Адира застонала и прижала к лицу кулаки.
— Думаешь, у них будут проблемы? Джи, я тебя люблю, но честное слово, ты вообще ничего не понимаешь.
Она покачала головой и сделала такое лицо, как будто он ей отвратителен, а потом схватила рюкзак и убежала. Джи окликнул ее, но она не обернулась. На другом конце коридора две белые девочки стояли, прислонившись к шкафчикам, и смотрели. Блондинка так и уставилась на него; а вторая, рыжая, как будто слегка сочувственно ему улыбалась, но Джи не был в этом уверен: она не смотрела ему в глаза.
Он не стал открывать шкафчик, чтобы убрать листок с адресом или забрать учебник. Он как оглушенный прошел по коридору. В голове слышался плач Адиры, ее слова: ты ничего не понимаешь. Перед глазами стояли ее слезы, катящиеся по щекам, ее растрепанные волосы. Сам того не желая, он стал мысленно оправдывать учеников Первой. Они не все такие, думал он. Это всегда кто-то один. А потом, невольно, не успев себя оборвать: Так одного и достаточно.

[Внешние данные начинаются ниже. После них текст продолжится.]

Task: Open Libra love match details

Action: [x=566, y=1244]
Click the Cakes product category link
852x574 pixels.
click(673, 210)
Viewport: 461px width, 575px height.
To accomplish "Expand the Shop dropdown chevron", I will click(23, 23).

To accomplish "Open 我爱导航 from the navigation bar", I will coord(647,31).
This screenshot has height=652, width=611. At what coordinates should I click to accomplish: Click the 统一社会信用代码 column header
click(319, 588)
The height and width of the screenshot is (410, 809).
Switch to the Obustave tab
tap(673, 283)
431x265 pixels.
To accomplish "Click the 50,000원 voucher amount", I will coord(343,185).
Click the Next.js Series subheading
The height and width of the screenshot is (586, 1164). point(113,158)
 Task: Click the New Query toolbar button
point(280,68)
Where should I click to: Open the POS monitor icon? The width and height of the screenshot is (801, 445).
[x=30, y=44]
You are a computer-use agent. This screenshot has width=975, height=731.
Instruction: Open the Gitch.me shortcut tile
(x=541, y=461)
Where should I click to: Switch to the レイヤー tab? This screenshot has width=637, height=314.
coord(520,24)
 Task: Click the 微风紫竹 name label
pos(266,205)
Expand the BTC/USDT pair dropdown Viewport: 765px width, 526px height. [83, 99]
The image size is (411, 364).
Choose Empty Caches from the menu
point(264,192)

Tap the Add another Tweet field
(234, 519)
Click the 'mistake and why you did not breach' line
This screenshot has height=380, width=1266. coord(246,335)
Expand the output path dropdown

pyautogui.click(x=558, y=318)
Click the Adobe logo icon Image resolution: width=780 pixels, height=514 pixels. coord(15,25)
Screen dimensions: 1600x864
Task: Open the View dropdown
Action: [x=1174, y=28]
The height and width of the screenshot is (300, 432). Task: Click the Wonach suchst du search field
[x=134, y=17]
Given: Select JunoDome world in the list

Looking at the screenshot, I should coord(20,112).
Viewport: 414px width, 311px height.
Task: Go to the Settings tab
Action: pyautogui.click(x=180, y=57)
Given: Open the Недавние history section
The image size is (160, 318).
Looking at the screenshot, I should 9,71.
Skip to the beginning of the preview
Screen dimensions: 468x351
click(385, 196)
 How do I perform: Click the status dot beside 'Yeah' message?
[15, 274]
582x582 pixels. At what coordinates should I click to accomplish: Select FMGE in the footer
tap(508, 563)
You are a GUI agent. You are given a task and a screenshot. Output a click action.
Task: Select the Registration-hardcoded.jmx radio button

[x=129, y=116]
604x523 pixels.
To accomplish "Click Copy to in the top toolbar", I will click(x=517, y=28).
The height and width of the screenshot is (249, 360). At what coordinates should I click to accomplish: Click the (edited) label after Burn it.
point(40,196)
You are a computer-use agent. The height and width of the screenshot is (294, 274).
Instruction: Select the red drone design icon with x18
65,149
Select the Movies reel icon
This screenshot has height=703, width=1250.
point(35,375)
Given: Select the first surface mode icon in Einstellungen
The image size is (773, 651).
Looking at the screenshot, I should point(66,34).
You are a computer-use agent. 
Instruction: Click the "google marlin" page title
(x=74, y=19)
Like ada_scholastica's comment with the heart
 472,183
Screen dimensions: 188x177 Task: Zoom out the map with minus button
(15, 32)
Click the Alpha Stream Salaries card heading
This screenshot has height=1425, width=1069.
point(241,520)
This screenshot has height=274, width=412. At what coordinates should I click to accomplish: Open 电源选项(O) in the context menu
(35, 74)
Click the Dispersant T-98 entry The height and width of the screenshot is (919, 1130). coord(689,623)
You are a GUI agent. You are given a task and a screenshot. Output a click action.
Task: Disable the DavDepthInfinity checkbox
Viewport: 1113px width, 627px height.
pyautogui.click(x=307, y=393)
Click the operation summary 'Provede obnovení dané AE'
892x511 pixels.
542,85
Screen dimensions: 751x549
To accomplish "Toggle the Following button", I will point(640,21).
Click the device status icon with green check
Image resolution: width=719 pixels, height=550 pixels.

Джи плохо помнил суд над человеком, который убил Рэя. Когда он пытался что-то восстановить в памяти, он видел себя на месте свидетеля, маленького мальчика в слишком большом пиджаке, хотя, естественно, это было ненастоящее воспоминание, потому что он не смотрел на себя из зала суда. Кажется, женщина со скрипучим голосом задавала ему вопросы, на которые он не знал ответов. Он говорил, что не помнит, не знает, и каждый раз что-то внутри него обрывалось, как будто все ждали от него другого — судья, женщина, задававшая вопросы, Уилсон, Джейд. Но они велели ему говорить только правду, и никто не объяснил, не должен ли он на самом деле что-то доказать.